# Exercices à traiter
• A. D'après le texte sur la réforme des institutions, quelle date Nicolas Sarkozy fixe-t-il à son Premier ministre pour établir le projet de réforme de la Constitution ?
• B. Rédigez la suite du texte sur la réforme des institutions, en reprenant juste après sa dernière phrase.

# Document source
· · · · ·
Réforme des institutions : la position officielle du président
Le lundi 12 novembre, Nicolas Sarkozy a adressé à son Premier ministre une lettre publique pour lui demander d’établir un projet de réforme de la Constitution d’ici au 15 décembre. Cette lettre s’appuie bien entendu largement sur le récent rapport du comité Balladur, mais ne reprend pas absolument toutes ses propositions et laisse planer un certain flou sur plusieurs questions.
Répartition des pouvoirs de l’exécutif : la continuité dans la continuité
L’une des principales tâches du comité Balladur était de clarifier la répartition des compétences entre le président de la République et le Premier ministre. La tâche était virtuellement impossible, étant donné les différentes configurations que rend possibles la Ve République. Le comité s’était donc contenté de suggérer une modification mineure du texte constitutionnel : le président "définirait" la politique de la France tandis que le gouvernement se contenterait de la "conduire" (actuellement, la Constitution dit qu’il "détermine et conduit" cette politique). Cette proposition a fait l’objet d’une attention exagérée et la menace d’une présidentialisation à outrance a été largement brandie. Conscient qu’il n’a aucun besoin de cette réforme pour rester un président dominateur et contrôler les moindres agissements du gouvernement, Nicolas Sarkozy a choisi de laisser en l’état les articles de la Constitution concernés, désamorçant ainsi les critiques.
Le président reprend en revanche les propositions du comité en ce qui concerne la direction des forces armées, qui serait confiée plus clairement au président. Cette réforme a le mérite de clarifier un point assez embrouillé de la Constitution, mais elle pourrait aboutir à des tensions dans le cas d’une nouvelle cohabitation.
Un président aux pouvoirs marginalement modifiés
Les propositions du comité Balladur concernant l’institution présidentielle étaient essentiellement conformes aux désirs de Nicolas Sarkozy. C’est sans aucune surprise qu’il valide l’encadrement de l’usage de l’article 16, la suppression des grâces collectives et surtout le droit pour le président de se rendre devant le Parlement.
· · · · ·
# Données recueillies
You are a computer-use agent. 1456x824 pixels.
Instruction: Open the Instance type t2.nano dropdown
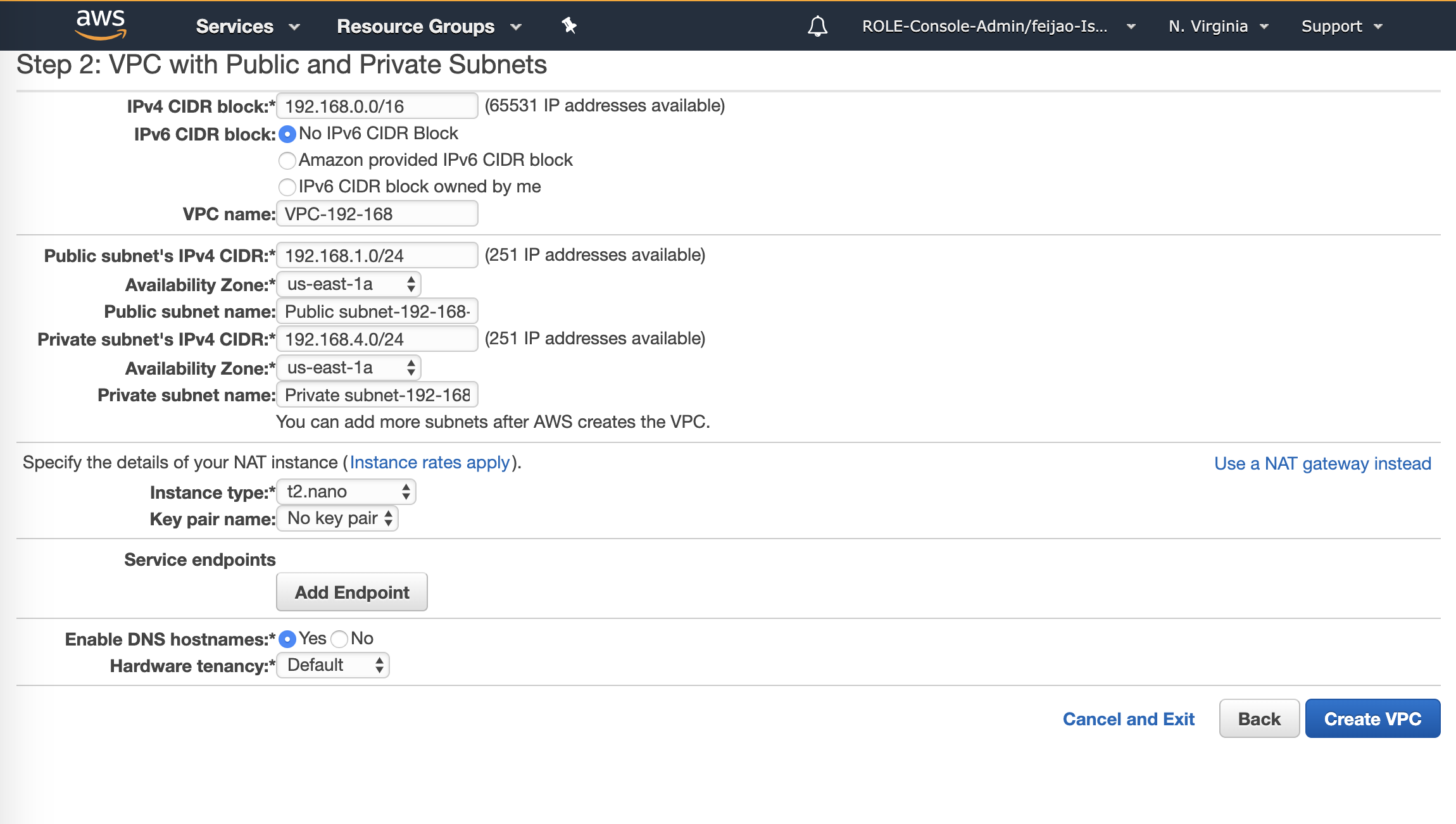pos(346,492)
· · · · ·
# Réponses aux exercices
• A. Le 15 décembre.

• B.
Nicolas Sarkozy désire également une réforme qui n’a pas été retenue par le comité Balladur, mais dont il s’était déclaré partisan avant son élection : l’impossibilité d’exercer plus de deux mandats présidentiels consécutifs. Cette limitation, proche de celle qui existe aux Etats-Unis, peut sembler ne pas avoir une grande portée : aucun président de la Ve République n’a jamais été en position ne serait-ce que de prétendre à un troisième mandat. Elle pourrait cependant contribuer à marginaliser un président parvenu dans la deuxième moitié de son second mandat. Ce phénomène du "lame duck" (canard boîteux) est bien connu aux Etats-Unis : le président approchant de la fin de ses fonctions voit son influence être marginalisée vis-à-vis de son propre parti, où s’affrontent ses successeurs potentiels, mais aussi vis-à-vis de l’opinion et des dirigeants étrangers. On se souvient que Jacques Chirac s’est longtemps refusé à admettre qu’il ne se présenterait pas aux élections de 2007.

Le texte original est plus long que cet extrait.